[Pixel coordinate grounding data]
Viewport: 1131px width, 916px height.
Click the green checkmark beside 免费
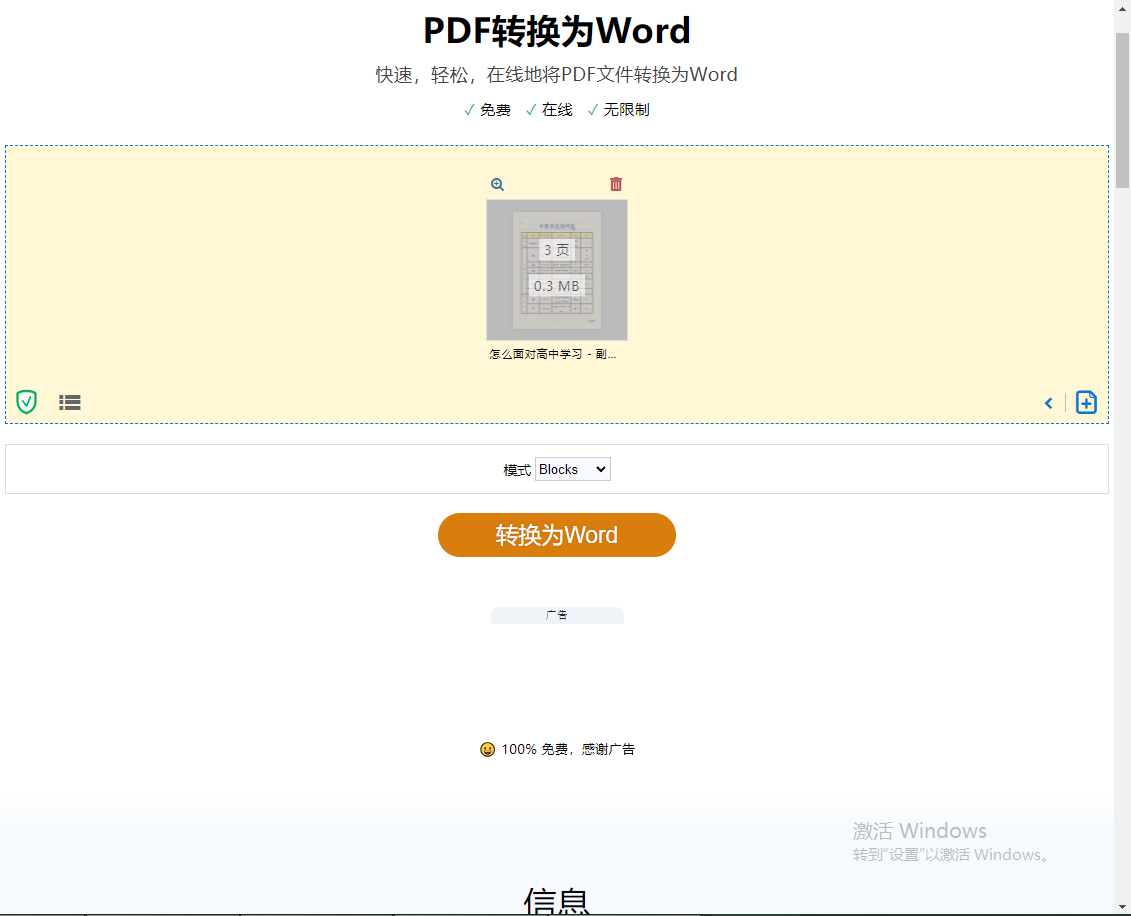(x=469, y=110)
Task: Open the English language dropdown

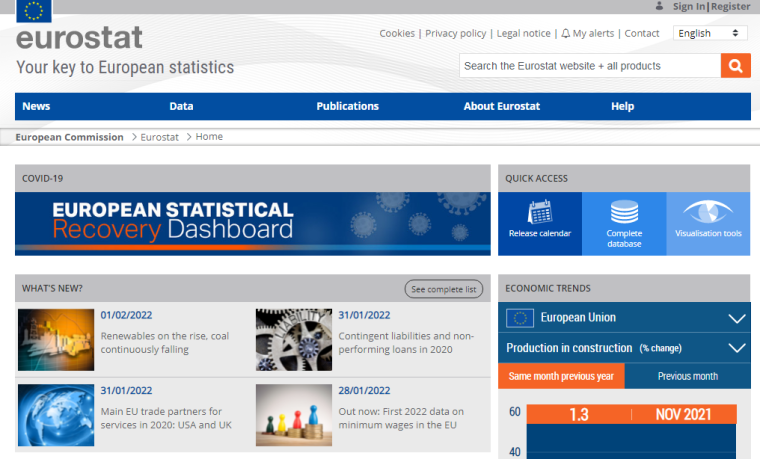Action: tap(710, 33)
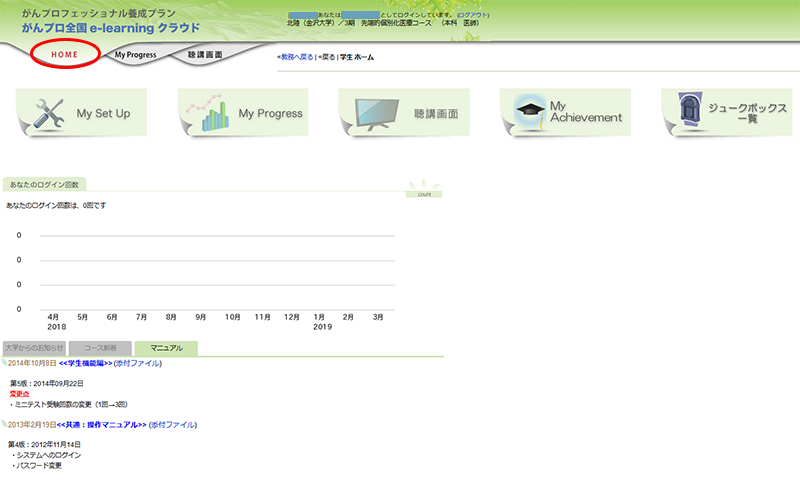Open 添付ファイル link for 学生機能編
Viewport: 800px width, 485px height.
[138, 363]
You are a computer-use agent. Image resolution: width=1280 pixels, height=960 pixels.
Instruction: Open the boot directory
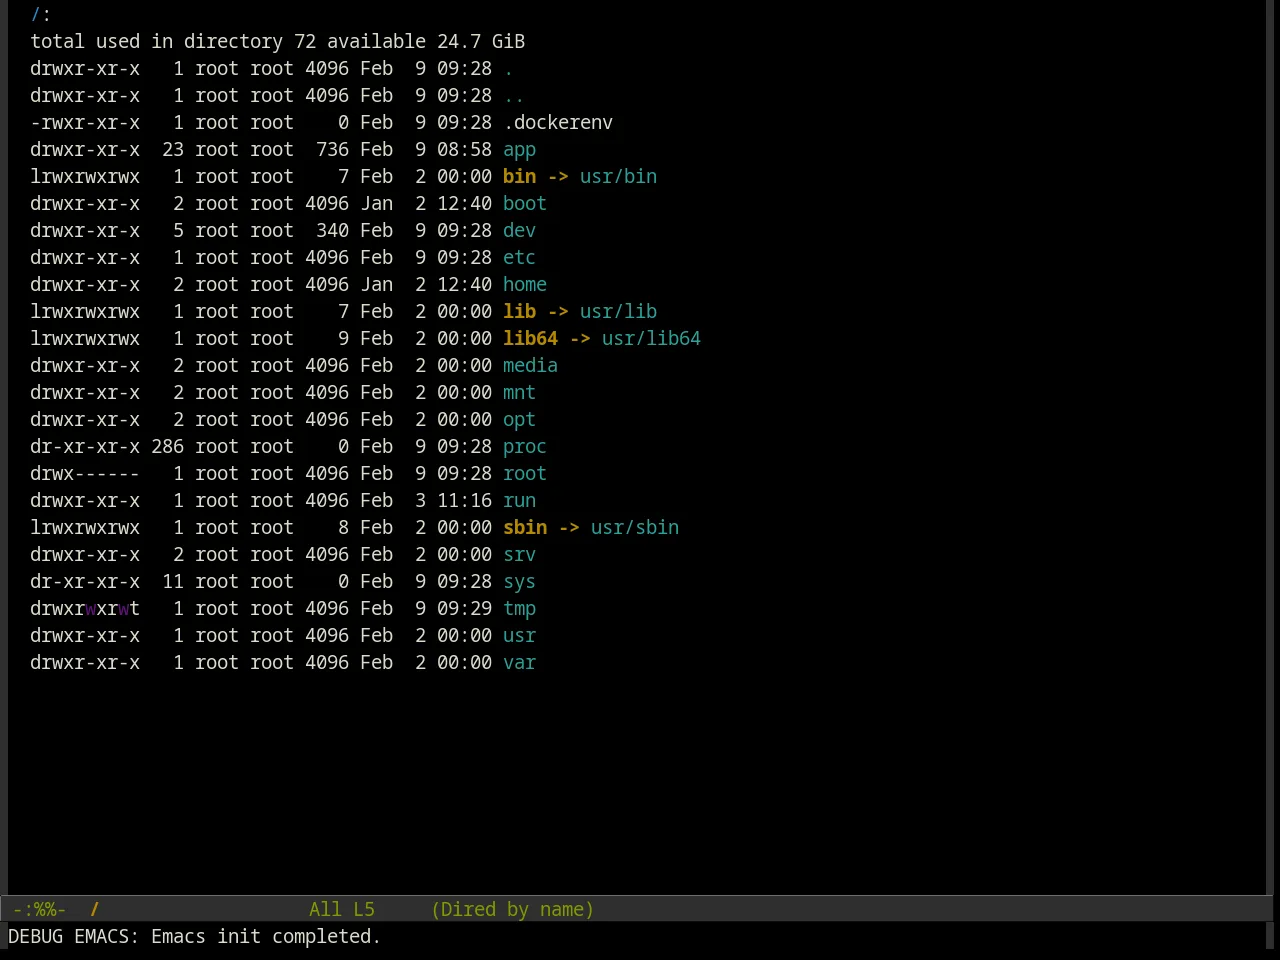(525, 203)
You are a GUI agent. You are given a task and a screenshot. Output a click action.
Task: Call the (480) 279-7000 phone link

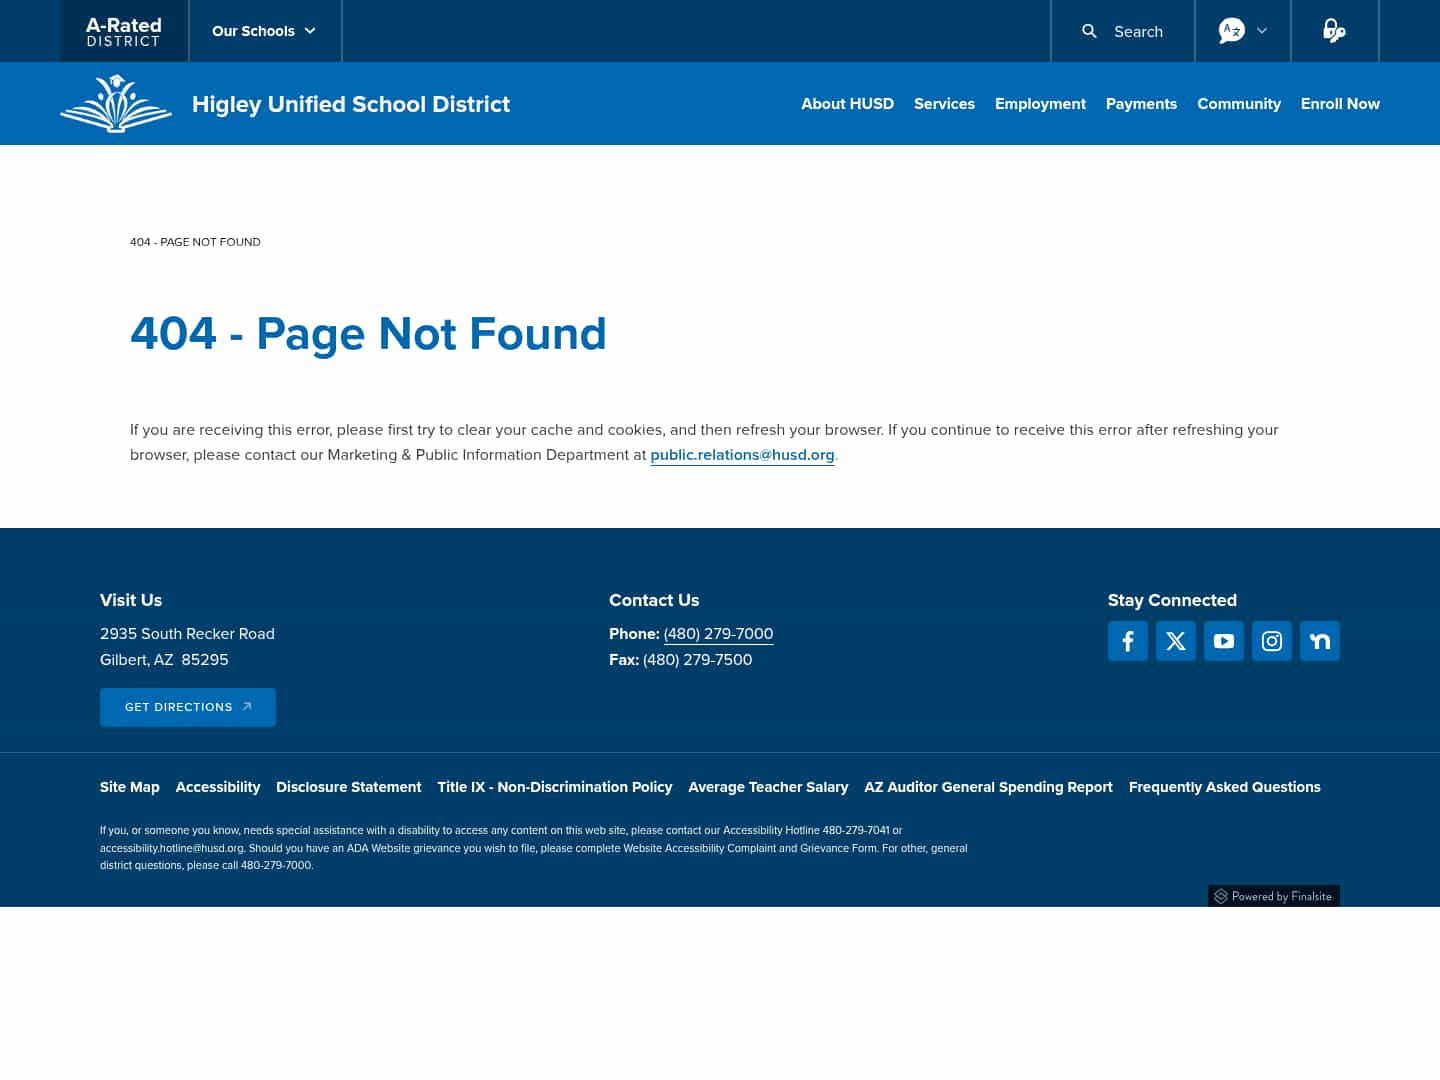pos(718,634)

[TASK INSTRUCTIONS] Above are the records; set down exactly the lines from the line containing "You are a GUI" through their last line, leaving every picture out.

[OUTPUT BELOW]
You are a GUI agent. You are given a task and a screenshot. Output a click action.
Task: Call the (480) 279-7000 phone link

pos(718,634)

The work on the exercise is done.